◆ **How to complete this task**: Nothing below is to be printed except the lines between the line holding "Click the M5 SCREW value" and the line holding "Screen dimensions: 868x591", inclusive, each exactly as it appears.

(Stored records)
§

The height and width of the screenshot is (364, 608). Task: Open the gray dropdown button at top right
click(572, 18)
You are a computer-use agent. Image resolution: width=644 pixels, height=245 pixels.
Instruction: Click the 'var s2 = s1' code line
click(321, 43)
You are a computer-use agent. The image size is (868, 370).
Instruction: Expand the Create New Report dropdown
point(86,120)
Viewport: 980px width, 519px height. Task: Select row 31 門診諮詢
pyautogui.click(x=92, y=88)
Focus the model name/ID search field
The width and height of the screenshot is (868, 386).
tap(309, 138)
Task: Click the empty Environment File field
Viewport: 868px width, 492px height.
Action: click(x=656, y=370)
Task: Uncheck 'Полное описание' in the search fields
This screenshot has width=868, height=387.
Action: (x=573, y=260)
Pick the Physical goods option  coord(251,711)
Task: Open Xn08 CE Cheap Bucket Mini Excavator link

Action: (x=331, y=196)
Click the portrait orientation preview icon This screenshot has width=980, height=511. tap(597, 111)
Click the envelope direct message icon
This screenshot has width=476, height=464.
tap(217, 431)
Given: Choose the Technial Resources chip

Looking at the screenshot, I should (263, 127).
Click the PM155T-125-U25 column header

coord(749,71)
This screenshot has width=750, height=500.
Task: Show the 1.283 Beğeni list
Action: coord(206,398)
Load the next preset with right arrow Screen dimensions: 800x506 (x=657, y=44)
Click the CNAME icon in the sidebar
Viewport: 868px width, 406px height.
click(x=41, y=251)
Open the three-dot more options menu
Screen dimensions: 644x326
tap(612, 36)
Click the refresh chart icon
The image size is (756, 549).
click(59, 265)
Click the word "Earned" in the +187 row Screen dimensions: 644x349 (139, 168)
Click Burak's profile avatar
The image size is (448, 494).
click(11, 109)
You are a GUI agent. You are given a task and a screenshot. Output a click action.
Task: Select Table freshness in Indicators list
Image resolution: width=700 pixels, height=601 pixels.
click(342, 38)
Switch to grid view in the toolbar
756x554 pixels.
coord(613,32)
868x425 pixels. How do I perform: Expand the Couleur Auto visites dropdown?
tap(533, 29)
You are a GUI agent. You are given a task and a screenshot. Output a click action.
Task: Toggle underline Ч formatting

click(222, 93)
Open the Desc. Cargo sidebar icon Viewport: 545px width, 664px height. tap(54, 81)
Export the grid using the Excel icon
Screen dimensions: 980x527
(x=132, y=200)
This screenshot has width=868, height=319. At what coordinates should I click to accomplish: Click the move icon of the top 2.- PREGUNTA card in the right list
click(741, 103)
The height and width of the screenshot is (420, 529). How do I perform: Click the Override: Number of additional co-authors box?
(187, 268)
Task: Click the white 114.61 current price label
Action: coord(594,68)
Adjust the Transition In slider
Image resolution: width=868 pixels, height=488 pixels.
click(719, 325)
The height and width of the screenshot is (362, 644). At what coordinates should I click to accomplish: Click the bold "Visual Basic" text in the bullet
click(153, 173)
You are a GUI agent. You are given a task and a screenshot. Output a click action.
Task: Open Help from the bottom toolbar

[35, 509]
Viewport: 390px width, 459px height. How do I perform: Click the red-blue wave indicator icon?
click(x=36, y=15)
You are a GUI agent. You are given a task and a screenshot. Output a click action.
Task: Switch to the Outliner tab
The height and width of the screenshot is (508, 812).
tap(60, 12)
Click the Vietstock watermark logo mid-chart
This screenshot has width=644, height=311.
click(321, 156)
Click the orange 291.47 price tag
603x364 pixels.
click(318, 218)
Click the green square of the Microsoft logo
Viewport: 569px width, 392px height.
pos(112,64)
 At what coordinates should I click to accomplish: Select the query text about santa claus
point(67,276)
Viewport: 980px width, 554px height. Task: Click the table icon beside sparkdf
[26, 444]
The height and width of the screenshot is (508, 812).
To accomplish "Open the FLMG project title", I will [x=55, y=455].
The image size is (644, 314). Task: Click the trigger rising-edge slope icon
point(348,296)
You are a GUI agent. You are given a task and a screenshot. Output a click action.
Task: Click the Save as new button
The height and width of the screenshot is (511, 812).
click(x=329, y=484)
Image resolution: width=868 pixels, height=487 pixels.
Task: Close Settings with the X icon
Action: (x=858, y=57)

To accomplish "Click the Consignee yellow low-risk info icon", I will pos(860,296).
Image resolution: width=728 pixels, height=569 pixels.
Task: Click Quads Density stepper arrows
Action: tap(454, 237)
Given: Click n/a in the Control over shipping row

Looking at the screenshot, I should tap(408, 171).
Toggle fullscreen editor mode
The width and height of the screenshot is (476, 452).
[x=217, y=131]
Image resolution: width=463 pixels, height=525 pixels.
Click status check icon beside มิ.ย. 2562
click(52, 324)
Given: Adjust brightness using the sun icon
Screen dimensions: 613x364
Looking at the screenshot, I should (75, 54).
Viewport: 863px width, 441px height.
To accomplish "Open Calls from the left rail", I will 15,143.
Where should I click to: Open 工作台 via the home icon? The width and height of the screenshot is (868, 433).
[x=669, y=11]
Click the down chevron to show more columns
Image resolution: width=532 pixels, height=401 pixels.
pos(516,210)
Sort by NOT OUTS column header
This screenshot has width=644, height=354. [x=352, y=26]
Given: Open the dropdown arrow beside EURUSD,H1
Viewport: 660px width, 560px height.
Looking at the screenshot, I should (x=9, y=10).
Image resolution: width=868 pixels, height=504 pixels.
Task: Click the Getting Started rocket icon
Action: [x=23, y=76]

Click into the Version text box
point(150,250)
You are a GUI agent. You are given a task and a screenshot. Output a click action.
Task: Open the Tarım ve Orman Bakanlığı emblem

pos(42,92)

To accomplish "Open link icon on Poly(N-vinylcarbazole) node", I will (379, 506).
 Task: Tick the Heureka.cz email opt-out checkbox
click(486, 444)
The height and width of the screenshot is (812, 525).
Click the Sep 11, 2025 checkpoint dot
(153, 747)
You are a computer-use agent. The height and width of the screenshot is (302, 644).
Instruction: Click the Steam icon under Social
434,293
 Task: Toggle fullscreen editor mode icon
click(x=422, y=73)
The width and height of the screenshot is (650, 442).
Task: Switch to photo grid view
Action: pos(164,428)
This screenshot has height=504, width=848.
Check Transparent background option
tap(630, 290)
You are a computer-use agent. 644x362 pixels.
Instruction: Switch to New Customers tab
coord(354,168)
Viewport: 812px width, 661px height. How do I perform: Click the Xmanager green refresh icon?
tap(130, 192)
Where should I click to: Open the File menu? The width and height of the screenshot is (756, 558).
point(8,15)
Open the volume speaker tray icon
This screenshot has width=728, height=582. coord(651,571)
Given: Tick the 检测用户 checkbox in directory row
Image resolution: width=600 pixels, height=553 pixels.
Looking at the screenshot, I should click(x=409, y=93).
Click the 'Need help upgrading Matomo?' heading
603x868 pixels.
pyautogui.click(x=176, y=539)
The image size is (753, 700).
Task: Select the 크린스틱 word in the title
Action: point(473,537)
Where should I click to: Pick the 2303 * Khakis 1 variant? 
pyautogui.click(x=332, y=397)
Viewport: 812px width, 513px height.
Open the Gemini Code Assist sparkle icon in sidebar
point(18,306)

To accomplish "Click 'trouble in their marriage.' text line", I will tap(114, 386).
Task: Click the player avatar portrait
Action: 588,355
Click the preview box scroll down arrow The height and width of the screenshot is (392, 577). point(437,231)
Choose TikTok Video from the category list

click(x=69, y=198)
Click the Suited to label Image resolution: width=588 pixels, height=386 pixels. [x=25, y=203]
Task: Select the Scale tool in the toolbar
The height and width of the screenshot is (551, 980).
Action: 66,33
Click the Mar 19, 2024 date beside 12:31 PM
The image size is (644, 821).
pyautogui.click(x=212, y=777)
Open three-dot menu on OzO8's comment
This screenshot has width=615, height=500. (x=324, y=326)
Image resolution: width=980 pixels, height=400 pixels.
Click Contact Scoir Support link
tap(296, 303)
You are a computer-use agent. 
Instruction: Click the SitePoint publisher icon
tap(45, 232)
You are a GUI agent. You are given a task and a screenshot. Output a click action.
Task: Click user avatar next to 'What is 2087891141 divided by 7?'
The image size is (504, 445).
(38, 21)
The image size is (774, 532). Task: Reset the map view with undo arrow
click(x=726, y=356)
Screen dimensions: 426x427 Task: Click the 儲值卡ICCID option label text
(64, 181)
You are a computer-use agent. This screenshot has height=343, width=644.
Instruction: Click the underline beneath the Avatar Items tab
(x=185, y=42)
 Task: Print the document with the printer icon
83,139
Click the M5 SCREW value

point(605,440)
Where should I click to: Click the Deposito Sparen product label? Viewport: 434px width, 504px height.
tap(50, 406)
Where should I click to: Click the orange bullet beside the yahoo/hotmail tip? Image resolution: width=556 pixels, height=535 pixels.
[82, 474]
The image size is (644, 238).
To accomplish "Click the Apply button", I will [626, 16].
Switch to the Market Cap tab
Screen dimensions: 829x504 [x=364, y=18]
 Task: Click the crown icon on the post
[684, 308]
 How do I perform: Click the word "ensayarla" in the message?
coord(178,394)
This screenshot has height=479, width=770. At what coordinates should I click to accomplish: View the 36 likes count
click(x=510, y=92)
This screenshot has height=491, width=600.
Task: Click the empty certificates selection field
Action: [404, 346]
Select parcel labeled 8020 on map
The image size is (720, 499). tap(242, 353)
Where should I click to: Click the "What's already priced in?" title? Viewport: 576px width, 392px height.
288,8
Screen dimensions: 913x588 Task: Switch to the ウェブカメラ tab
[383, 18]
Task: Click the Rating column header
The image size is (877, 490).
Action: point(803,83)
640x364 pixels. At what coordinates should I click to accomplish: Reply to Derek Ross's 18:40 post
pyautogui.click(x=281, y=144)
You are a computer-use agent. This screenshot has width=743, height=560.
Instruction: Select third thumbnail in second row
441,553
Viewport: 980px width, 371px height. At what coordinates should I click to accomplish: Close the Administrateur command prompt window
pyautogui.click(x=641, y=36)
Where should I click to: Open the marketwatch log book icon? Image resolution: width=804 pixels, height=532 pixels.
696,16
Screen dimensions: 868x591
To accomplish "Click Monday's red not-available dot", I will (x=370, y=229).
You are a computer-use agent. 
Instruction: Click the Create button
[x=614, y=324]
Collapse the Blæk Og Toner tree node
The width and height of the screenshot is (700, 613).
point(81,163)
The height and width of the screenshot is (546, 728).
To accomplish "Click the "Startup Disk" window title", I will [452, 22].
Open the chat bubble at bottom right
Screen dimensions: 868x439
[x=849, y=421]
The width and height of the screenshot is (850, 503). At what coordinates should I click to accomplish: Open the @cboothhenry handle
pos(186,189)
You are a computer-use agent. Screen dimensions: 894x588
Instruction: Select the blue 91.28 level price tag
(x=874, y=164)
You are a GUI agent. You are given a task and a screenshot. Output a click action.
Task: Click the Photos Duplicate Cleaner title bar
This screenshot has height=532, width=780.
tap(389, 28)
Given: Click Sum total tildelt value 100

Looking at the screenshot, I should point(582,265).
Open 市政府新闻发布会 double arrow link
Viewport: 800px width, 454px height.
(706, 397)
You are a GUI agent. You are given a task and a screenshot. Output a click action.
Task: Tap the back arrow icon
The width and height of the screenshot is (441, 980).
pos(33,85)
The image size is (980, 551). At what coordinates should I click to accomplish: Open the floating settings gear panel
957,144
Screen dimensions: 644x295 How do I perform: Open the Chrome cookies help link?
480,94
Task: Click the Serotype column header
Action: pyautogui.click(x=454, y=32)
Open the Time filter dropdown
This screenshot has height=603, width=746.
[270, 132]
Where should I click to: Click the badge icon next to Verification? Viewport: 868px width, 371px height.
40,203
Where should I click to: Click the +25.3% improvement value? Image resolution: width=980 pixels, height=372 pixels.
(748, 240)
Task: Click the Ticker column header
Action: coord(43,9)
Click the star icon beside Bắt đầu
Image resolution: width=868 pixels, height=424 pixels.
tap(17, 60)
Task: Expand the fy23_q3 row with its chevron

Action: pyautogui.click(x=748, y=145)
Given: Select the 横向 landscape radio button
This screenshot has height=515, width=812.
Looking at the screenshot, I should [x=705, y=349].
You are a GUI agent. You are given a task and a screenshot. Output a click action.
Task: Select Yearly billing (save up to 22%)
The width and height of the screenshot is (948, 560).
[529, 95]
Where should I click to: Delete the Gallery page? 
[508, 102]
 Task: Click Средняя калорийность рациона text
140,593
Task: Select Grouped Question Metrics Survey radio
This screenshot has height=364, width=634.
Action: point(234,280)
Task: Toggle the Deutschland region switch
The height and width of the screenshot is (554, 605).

§

◆ **Output of the exercise**:
Click the M5 SCREW value

point(605,440)
Where should I click to: Click the Deposito Sparen product label? Viewport: 434px width, 504px height.
tap(50, 406)
Where should I click to: Click the orange bullet beside the yahoo/hotmail tip? Image resolution: width=556 pixels, height=535 pixels.
[82, 474]
The image size is (644, 238).
To accomplish "Click the Apply button", I will [626, 16].
Switch to the Market Cap tab
Screen dimensions: 829x504 [x=364, y=18]
 Task: Click the crown icon on the post
[684, 308]
 How do I perform: Click the word "ensayarla" in the message?
coord(178,394)
This screenshot has height=479, width=770. At what coordinates should I click to accomplish: View the 36 likes count
click(x=510, y=92)
This screenshot has height=491, width=600.
Task: Click the empty certificates selection field
Action: [404, 346]
Select parcel labeled 8020 on map
The image size is (720, 499). tap(242, 353)
Where should I click to: Click the "What's already priced in?" title? Viewport: 576px width, 392px height.
288,8
Screen dimensions: 913x588 Task: Switch to the ウェブカメラ tab
[383, 18]
Task: Click the Rating column header
The image size is (877, 490).
Action: point(803,83)
640x364 pixels. At what coordinates should I click to accomplish: Reply to Derek Ross's 18:40 post
pyautogui.click(x=281, y=144)
You are a computer-use agent. This screenshot has width=743, height=560.
Instruction: Select third thumbnail in second row
441,553
Viewport: 980px width, 371px height. At what coordinates should I click to accomplish: Close the Administrateur command prompt window
pyautogui.click(x=641, y=36)
Where should I click to: Open the marketwatch log book icon? Image resolution: width=804 pixels, height=532 pixels.
696,16
Screen dimensions: 868x591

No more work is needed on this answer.